- Required action -
What you need to do is retype every entry exactly as written.

::: The data

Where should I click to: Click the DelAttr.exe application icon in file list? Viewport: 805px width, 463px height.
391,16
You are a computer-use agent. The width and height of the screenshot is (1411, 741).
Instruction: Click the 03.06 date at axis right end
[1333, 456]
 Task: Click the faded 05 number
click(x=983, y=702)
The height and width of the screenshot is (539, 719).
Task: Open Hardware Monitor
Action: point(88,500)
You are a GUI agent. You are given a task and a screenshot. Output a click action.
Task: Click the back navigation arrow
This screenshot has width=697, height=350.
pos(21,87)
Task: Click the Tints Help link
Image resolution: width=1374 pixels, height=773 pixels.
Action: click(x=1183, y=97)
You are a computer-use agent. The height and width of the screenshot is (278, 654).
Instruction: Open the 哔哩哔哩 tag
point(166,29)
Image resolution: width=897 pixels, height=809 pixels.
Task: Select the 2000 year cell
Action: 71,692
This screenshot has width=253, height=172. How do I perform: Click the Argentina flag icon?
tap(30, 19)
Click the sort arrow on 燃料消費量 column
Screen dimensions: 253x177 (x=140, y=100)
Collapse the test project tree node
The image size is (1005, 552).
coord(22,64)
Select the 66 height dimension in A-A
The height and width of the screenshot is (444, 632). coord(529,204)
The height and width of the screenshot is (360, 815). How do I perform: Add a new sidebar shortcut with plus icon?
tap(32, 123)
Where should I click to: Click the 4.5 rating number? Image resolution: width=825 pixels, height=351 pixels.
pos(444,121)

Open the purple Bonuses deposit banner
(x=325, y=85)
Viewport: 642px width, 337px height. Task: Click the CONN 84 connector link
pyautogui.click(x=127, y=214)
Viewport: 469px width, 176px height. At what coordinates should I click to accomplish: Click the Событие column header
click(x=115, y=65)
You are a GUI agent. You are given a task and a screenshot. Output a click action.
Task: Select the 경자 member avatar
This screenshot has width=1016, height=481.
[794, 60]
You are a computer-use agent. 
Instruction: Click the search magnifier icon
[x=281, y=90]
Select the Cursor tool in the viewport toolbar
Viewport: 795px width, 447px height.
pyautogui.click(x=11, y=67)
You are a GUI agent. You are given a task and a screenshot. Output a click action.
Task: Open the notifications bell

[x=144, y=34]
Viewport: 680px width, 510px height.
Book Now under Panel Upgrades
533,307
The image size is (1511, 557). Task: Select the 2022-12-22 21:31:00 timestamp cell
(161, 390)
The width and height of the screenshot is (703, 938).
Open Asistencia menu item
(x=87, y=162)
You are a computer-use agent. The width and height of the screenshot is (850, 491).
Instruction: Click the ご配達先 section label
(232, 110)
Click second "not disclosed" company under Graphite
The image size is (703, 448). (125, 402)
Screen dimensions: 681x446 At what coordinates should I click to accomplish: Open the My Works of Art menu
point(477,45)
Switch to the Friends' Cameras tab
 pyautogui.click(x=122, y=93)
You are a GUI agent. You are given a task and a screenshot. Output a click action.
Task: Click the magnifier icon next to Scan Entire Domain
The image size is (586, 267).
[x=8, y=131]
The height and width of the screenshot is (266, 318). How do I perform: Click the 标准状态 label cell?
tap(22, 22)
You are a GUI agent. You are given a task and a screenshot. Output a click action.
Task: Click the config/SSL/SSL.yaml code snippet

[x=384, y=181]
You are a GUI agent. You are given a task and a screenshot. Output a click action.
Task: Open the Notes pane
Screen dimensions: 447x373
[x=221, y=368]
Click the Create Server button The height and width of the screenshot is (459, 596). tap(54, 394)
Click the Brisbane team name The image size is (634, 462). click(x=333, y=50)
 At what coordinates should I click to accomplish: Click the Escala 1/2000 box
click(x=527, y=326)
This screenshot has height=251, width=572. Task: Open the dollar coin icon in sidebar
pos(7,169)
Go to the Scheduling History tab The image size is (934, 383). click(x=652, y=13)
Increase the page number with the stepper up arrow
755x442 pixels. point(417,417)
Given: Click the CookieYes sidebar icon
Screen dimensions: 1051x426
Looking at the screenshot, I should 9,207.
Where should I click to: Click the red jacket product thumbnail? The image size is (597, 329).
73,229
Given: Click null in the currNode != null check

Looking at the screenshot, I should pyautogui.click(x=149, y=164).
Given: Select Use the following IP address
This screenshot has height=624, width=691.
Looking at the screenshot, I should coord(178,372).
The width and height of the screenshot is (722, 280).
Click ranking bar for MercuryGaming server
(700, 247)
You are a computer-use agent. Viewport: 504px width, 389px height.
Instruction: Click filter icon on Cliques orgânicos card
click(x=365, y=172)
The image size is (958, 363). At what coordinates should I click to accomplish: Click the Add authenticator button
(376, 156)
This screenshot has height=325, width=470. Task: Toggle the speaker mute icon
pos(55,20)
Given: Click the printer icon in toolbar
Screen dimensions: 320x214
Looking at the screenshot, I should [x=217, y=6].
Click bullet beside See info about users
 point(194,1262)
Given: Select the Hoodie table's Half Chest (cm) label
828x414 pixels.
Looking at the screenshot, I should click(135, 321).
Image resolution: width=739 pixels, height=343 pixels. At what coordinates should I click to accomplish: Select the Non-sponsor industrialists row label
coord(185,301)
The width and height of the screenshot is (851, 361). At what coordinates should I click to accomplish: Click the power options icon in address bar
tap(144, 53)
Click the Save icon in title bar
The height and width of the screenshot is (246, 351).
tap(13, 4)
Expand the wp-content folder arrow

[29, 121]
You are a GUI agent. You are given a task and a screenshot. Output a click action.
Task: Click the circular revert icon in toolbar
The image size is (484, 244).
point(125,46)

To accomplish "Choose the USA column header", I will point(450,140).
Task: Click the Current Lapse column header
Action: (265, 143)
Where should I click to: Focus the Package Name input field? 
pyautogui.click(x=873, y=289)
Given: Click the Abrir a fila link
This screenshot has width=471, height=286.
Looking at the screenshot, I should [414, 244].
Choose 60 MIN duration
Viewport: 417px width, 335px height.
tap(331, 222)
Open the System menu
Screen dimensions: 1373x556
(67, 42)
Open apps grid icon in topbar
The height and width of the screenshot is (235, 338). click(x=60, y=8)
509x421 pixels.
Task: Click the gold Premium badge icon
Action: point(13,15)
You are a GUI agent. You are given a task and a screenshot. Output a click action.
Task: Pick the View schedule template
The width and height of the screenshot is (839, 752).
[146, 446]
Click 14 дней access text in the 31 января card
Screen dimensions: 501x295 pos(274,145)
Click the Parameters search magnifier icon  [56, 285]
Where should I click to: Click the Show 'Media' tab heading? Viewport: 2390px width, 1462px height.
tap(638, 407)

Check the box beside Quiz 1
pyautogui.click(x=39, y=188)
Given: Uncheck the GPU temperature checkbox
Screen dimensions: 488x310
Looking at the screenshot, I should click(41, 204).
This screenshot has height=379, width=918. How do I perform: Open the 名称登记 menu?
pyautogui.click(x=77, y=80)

::::::

- Task response -
Where should I click to: Click the DelAttr.exe application icon in file list? Viewport: 805px width, 463px height.
391,16
You are a computer-use agent. The width and height of the screenshot is (1411, 741).
Instruction: Click the 03.06 date at axis right end
[1333, 456]
 Task: Click the faded 05 number
click(x=983, y=702)
The height and width of the screenshot is (539, 719).
Task: Open Hardware Monitor
Action: point(88,500)
You are a GUI agent. You are given a task and a screenshot. Output a click action.
Task: Click the back navigation arrow
This screenshot has width=697, height=350.
pos(21,87)
Task: Click the Tints Help link
Image resolution: width=1374 pixels, height=773 pixels.
Action: click(x=1183, y=97)
You are a computer-use agent. The height and width of the screenshot is (278, 654).
Instruction: Open the 哔哩哔哩 tag
point(166,29)
Image resolution: width=897 pixels, height=809 pixels.
Task: Select the 2000 year cell
Action: 71,692
This screenshot has width=253, height=172. How do I perform: Click the Argentina flag icon?
tap(30, 19)
Click the sort arrow on 燃料消費量 column
Screen dimensions: 253x177 (x=140, y=100)
Collapse the test project tree node
The image size is (1005, 552).
coord(22,64)
Select the 66 height dimension in A-A
The height and width of the screenshot is (444, 632). coord(529,204)
The height and width of the screenshot is (360, 815). How do I perform: Add a new sidebar shortcut with plus icon?
tap(32, 123)
Where should I click to: Click the 4.5 rating number? Image resolution: width=825 pixels, height=351 pixels.
pos(444,121)

Open the purple Bonuses deposit banner
(x=325, y=85)
Viewport: 642px width, 337px height. Task: Click the CONN 84 connector link
pyautogui.click(x=127, y=214)
Viewport: 469px width, 176px height. At what coordinates should I click to accomplish: Click the Событие column header
click(x=115, y=65)
You are a GUI agent. You are given a task and a screenshot. Output a click action.
Task: Select the 경자 member avatar
This screenshot has width=1016, height=481.
[794, 60]
You are a computer-use agent. 
Instruction: Click the search magnifier icon
[x=281, y=90]
Select the Cursor tool in the viewport toolbar
Viewport: 795px width, 447px height.
pyautogui.click(x=11, y=67)
You are a GUI agent. You are given a task and a screenshot. Output a click action.
Task: Open the notifications bell

[x=144, y=34]
Viewport: 680px width, 510px height.
Book Now under Panel Upgrades
533,307
The image size is (1511, 557). Task: Select the 2022-12-22 21:31:00 timestamp cell
(161, 390)
The width and height of the screenshot is (703, 938).
Open Asistencia menu item
(x=87, y=162)
You are a computer-use agent. The width and height of the screenshot is (850, 491).
Instruction: Click the ご配達先 section label
(232, 110)
Click second "not disclosed" company under Graphite
The image size is (703, 448). (125, 402)
Screen dimensions: 681x446 At what coordinates should I click to accomplish: Open the My Works of Art menu
point(477,45)
Switch to the Friends' Cameras tab
 pyautogui.click(x=122, y=93)
You are a GUI agent. You are given a task and a screenshot. Output a click action.
Task: Click the magnifier icon next to Scan Entire Domain
The image size is (586, 267).
[x=8, y=131]
The height and width of the screenshot is (266, 318). How do I perform: Click the 标准状态 label cell?
tap(22, 22)
You are a GUI agent. You are given a task and a screenshot. Output a click action.
Task: Click the config/SSL/SSL.yaml code snippet

[x=384, y=181]
You are a GUI agent. You are given a task and a screenshot. Output a click action.
Task: Open the Notes pane
Screen dimensions: 447x373
[x=221, y=368]
Click the Create Server button The height and width of the screenshot is (459, 596). tap(54, 394)
Click the Brisbane team name The image size is (634, 462). click(x=333, y=50)
 At what coordinates should I click to accomplish: Click the Escala 1/2000 box
click(x=527, y=326)
This screenshot has height=251, width=572. Task: Open the dollar coin icon in sidebar
pos(7,169)
Go to the Scheduling History tab The image size is (934, 383). click(x=652, y=13)
Increase the page number with the stepper up arrow
755x442 pixels. point(417,417)
Given: Click the CookieYes sidebar icon
Screen dimensions: 1051x426
Looking at the screenshot, I should 9,207.
Where should I click to: Click the red jacket product thumbnail? The image size is (597, 329).
73,229
Given: Click null in the currNode != null check

Looking at the screenshot, I should pyautogui.click(x=149, y=164).
Given: Select Use the following IP address
This screenshot has height=624, width=691.
Looking at the screenshot, I should coord(178,372).
The width and height of the screenshot is (722, 280).
Click ranking bar for MercuryGaming server
(700, 247)
You are a computer-use agent. Viewport: 504px width, 389px height.
Instruction: Click filter icon on Cliques orgânicos card
click(x=365, y=172)
The image size is (958, 363). At what coordinates should I click to accomplish: Click the Add authenticator button
(376, 156)
This screenshot has height=325, width=470. Task: Toggle the speaker mute icon
pos(55,20)
Given: Click the printer icon in toolbar
Screen dimensions: 320x214
Looking at the screenshot, I should [x=217, y=6].
Click bullet beside See info about users
 point(194,1262)
Given: Select the Hoodie table's Half Chest (cm) label
828x414 pixels.
Looking at the screenshot, I should click(135, 321).
Image resolution: width=739 pixels, height=343 pixels. At what coordinates should I click to accomplish: Select the Non-sponsor industrialists row label
coord(185,301)
The width and height of the screenshot is (851, 361). At what coordinates should I click to accomplish: Click the power options icon in address bar
tap(144, 53)
Click the Save icon in title bar
The height and width of the screenshot is (246, 351).
tap(13, 4)
Expand the wp-content folder arrow

[29, 121]
You are a GUI agent. You are given a task and a screenshot. Output a click action.
Task: Click the circular revert icon in toolbar
The image size is (484, 244).
point(125,46)

To accomplish "Choose the USA column header", I will point(450,140).
Task: Click the Current Lapse column header
Action: (265, 143)
Where should I click to: Focus the Package Name input field? 
pyautogui.click(x=873, y=289)
Given: Click the Abrir a fila link
This screenshot has width=471, height=286.
Looking at the screenshot, I should [414, 244].
Choose 60 MIN duration
Viewport: 417px width, 335px height.
tap(331, 222)
Open the System menu
Screen dimensions: 1373x556
(67, 42)
Open apps grid icon in topbar
The height and width of the screenshot is (235, 338). click(x=60, y=8)
509x421 pixels.
Task: Click the gold Premium badge icon
Action: point(13,15)
You are a GUI agent. You are given a task and a screenshot. Output a click action.
Task: Pick the View schedule template
The width and height of the screenshot is (839, 752).
[146, 446]
Click 14 дней access text in the 31 января card
Screen dimensions: 501x295 pos(274,145)
Click the Parameters search magnifier icon  [56, 285]
Where should I click to: Click the Show 'Media' tab heading? Viewport: 2390px width, 1462px height.
tap(638, 407)

Check the box beside Quiz 1
pyautogui.click(x=39, y=188)
Given: Uncheck the GPU temperature checkbox
Screen dimensions: 488x310
Looking at the screenshot, I should click(41, 204).
This screenshot has height=379, width=918. How do I perform: Open the 名称登记 menu?
pyautogui.click(x=77, y=80)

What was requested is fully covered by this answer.